With the year coming to a close, Jim Cramer, like everyone else, has a couple of things on his mind. The tail end of December saw significant turmoil in markets as while the Federal Reserve did cut interest rates by 25 basis points, it took a hawkish approach for its 2-25 rate cut cycle. The central bank guided just two cuts in 2025 as opposed to the earlier four, which led to the flagship S&P index dropping by 2.95% on the day of its decision.

Yet, the close of the week would prove to be a boon for markets in the form of the personal consumption expenditure (PCE) index. The PCE is the Fed's preferred inflation reading, and for November, it sat at 2.4% on an annualized basis. This was lower than the 2.5% that economists had predicted, and as a result, markets took a breather with the S&P closing 1.1% higher on Friday. However, while the flagship S&P index might have pared back some of its losses, the Russell index that tracks 2,000 small-cap stocks didn't perform so well.

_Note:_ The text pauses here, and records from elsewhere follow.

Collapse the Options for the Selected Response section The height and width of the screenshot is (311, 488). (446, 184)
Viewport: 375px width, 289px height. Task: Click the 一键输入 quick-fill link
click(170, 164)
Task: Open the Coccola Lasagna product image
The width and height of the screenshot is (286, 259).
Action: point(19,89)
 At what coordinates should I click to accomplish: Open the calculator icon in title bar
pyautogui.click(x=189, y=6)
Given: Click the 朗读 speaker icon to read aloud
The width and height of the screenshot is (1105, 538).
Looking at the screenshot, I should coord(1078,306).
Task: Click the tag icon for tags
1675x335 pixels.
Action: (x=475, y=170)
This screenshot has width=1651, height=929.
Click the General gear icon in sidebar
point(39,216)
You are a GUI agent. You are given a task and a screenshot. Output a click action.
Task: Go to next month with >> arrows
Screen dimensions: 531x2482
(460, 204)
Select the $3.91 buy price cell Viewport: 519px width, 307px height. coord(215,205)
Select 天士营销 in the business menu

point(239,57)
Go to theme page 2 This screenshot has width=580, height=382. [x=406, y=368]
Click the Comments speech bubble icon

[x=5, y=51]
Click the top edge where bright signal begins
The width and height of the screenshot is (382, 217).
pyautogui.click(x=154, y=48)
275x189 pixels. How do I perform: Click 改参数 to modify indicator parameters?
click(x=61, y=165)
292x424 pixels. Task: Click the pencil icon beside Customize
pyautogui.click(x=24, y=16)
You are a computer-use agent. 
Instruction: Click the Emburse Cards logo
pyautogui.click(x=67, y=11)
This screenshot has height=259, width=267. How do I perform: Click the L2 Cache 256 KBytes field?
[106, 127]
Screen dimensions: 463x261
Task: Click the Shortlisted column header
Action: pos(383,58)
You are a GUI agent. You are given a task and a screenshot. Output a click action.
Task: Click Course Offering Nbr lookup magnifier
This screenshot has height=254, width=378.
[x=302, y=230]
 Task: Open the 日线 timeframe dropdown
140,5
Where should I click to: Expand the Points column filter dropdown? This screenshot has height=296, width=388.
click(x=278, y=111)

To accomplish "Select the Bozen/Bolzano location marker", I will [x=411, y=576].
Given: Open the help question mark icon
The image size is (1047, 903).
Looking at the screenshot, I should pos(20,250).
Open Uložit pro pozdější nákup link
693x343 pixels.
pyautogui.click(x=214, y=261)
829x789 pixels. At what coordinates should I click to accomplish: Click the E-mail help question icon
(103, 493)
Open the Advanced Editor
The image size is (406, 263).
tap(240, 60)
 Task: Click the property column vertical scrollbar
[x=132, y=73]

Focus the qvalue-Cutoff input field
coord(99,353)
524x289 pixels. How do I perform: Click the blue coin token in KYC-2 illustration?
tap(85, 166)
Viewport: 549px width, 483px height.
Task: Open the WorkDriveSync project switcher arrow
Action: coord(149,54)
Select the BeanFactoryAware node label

On the day the Fed announced its rate cut, this stock index sank by 4.39%. Yet, while the S&P surpassed a percentage point in gains on Friday, the Russel index lagged it to close 0.94% higher. The small-cap stock index also missed this week's Santa Claus rally. From Monday to the close of trading on Christmas Eve, the S&P had gained 1.84% to nearly reverse all of its losses since the Fed's meeting. However, the Russell index ended up 0.78% higher and is still down 3.18% from its Tuesday close before the Fed's conference.

The fact that small-cap stocks fell sharply after the Fed's 'bullish bearishness' and failed to regain momentum after the PCE data is unsurprising. These companies, due to their lighter balance sheets and localized presence, are more sensitive to economic slowdowns than large and mega-cap stocks. Their dependence on economic performance was clear after President-elect Donald Trump's win in the November election following which the Russell index soared by 4%.

The last time the index had posted similar and stronger gains was in July when it had gained by 11.54% in the second week. As you'd expect, the bullishness was driven by none other than the economy. Small-cap stocks soared when the consumer price index dipped by 0.1% in June for its first such drop in more than four years. Gains made by small-cap stocks came right when investors had, for the time being, had enough with technology stocks. This was indicated by the broader NASDAQ index gaining just 0.43% while the Russell index had soared by 11.54%.